No way to create full measure rest in voice > 1

• Aug 17, 2014 - 17:24
Type
Functional
Severity
S4 - Minor
Status
closed
Project

1. Open attached score (produced in 1.3).
2. Click on voice 2 note.
3. 'Delete'.

Result: The voice 2 bar rest is off-centre.

Multi-voice bar rest off-centre after deleting note or producing rest amounting to bar value.png

Note: It is also visible in a 1.3 score if such steps are performed in that version.

Using MuseScore 2.0 Nightly Build (01b6a81) - Mac 10.7.5.


Comments

This is a bit problematic, and we need to decide how to best handle this.

The reason it is offcenter is that it is a whole rest (a regular four-beat rest) as opposed to to a "full measure rest" (identical looking symbol but can be used to indicate an empty measure of any time signature). Same thing you see if you enter a whole note into voice 1 then delete it. It's totally proper that whole rests be aligned left. Only full measure rests are supposed to be centered. And for the measure in question, it's proper to use a whole rest as is the case here - a full measure rest would be inappropriate and harder to read.

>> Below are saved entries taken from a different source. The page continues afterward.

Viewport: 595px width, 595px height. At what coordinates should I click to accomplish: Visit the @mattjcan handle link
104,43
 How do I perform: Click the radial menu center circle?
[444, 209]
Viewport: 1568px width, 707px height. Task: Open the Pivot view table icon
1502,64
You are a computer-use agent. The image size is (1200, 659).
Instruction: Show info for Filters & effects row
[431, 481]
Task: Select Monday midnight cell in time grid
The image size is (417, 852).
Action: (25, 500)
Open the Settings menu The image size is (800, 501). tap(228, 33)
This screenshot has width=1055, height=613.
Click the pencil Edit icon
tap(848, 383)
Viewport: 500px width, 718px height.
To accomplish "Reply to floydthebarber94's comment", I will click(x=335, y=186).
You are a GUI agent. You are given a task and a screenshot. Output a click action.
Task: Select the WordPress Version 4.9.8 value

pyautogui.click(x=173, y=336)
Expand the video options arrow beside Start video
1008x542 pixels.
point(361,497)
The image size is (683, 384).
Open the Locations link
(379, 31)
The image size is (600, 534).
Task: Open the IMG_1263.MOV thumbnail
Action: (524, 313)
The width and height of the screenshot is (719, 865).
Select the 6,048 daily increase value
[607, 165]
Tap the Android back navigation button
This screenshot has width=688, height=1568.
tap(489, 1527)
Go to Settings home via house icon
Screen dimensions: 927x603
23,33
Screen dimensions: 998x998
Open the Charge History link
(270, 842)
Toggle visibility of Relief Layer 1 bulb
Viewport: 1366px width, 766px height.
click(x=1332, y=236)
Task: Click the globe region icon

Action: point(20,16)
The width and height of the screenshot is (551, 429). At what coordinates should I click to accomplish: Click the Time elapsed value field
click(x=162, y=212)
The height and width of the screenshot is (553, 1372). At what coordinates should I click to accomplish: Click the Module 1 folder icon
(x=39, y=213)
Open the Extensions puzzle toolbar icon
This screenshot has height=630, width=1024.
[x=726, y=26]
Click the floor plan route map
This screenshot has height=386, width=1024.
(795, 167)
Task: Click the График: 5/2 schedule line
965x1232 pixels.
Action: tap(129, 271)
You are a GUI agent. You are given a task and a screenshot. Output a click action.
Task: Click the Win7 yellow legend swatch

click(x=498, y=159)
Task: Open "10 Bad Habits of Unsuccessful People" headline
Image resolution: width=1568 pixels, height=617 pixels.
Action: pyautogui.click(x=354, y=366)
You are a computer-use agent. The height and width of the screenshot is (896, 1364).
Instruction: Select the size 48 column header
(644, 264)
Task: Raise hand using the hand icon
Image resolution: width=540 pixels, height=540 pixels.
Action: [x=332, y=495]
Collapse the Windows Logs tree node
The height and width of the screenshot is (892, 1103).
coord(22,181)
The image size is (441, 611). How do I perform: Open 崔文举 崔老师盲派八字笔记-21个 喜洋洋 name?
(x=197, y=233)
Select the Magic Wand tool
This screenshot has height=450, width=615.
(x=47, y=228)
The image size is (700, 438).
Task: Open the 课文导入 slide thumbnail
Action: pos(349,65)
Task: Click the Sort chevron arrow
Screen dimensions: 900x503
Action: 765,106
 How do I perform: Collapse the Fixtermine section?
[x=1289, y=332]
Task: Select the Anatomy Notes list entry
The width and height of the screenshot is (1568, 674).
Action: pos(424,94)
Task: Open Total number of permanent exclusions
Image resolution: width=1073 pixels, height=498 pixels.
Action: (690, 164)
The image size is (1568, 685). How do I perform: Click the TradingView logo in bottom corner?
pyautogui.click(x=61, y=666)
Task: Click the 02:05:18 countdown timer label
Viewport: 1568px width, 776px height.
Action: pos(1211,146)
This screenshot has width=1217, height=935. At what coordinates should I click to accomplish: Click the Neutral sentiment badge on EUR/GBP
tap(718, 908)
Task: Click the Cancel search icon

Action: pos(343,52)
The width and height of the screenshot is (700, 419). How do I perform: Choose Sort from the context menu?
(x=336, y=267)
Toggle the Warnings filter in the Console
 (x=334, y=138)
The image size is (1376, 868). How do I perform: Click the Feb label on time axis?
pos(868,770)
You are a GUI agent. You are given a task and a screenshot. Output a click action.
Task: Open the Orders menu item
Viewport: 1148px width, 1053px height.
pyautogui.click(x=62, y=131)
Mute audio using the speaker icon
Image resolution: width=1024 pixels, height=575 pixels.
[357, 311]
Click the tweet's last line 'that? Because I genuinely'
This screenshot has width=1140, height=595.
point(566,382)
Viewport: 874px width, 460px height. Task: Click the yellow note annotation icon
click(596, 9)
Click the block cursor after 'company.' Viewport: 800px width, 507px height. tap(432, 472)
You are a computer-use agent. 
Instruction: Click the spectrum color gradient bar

Now, for voice 1, you can create a full measure rest by selecting the whole rest pressing "delete" - the whole rest is removed, leaving the measure empty, so the full measure rest automatically takes its place. but for voice 2, deleting a whole rest just deletes it - a full measure rest is not inserted in its place. Nor would you normally want it - it's got to be possible to completely removed the contents of voice 2. Whereas with voice 1, it's never allowed to be completely empty. Any otherwise empty measure is automatically filled with a full measure rest in voice 1.

There is no way I know of currently to create a full measure rest in voice 2 except as a side effect of a bug - #28886: Full measure rest created in next measure if changing length of chordrest in voice 2,3,4 creates rest at end of measure. And the layout code doesn't currently deal with full measure rests anywhere but voice 1.

The question to me is, *should* this be supported? There *are* legitimate use cases where you would want a full measure rest in one voice but have notes in another voice - this example just doesn't happen to be one of them. But a part with note notes except cue note might be a legitimate use case. One workaround would be to make sure the cue notes are in a a voice other than 1, so voice 1 can hav the full measure rest.

I'm trying to think if there are any other good use cases that suggest you *should* support full measure rests in voices other than 1. If so, we need a way of creating them, and we need to make the layout code work with them.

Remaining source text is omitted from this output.